Why Do Dogs Howl?

Howling as you probably know is part of the canine vocal repertoire, along with the more conventional bark, growl and whine. This haunting call is an evolutionary gift from wolves. The howl of the wolf has long evoked fear and superstition in people. The howling of your dog by contrast, prompts anything from curiosity to dismay. Why do they do it?

Howling evolved as a long-distance call among wolves. Roughly translated it means “I'm here!”. A wolf might howl to signal his or her precise location to the rest of the pack. Pack members would then howl back to acknowledge the message. An alpha male wolf might howl to assert  a territorial claim, warning others to stay away. Howling may also be used as a sort of reunion call to the rest of the pack after a period of absence.

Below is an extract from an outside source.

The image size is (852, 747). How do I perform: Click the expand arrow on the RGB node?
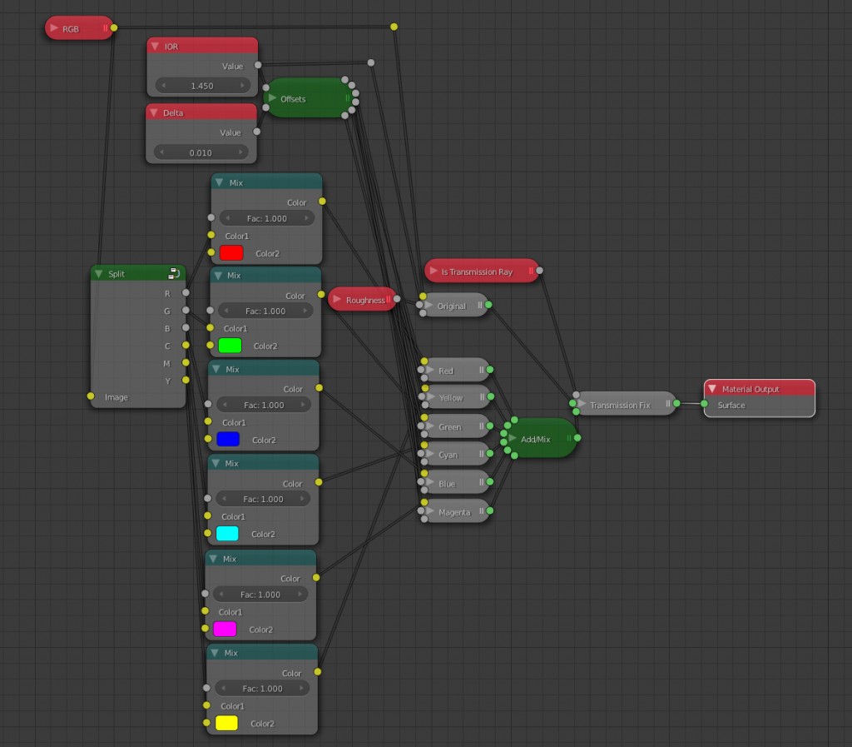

Acoustically, a howl is perfect for travelling over long distances. Unlike the bark, which is relatively monotone and choppy, the sustained howl swings through a wide range of pitches, which maximizes its range. Acoustic studies show that each wolf has a unique howl, a sort of auditory fingerprint, which pack members use to identify each other. Howls can also have different meanings. Thus a “lonesome howl” might differ from a “puppy howl” which would differ from a “confrontational howl.”

Howls, like yawns, seem to be contagious, and it's the cause of this familiar scenario: First one dog in the neighbourhood howls, then another, then the dog down the block chimes in, and so on it goes.

Some domestic dogs routinely howl, while others never or barely howl at all. Some dogs will howl as a symptom of separation anxiety. Such dogs develop a strong bond with their owner and fear being left alone. They may howl, vocalize, and exhibit anxious and destructive behaviours due to an overwhelming urge to be reunited with their owner. For Northern breeds like Huskies and Malamutes, howling is a mainstay of their repertoire. They rarely bark, but instead communicate with a human-like “woo-woo” sound that can easily crescendo into a howl when they're excited.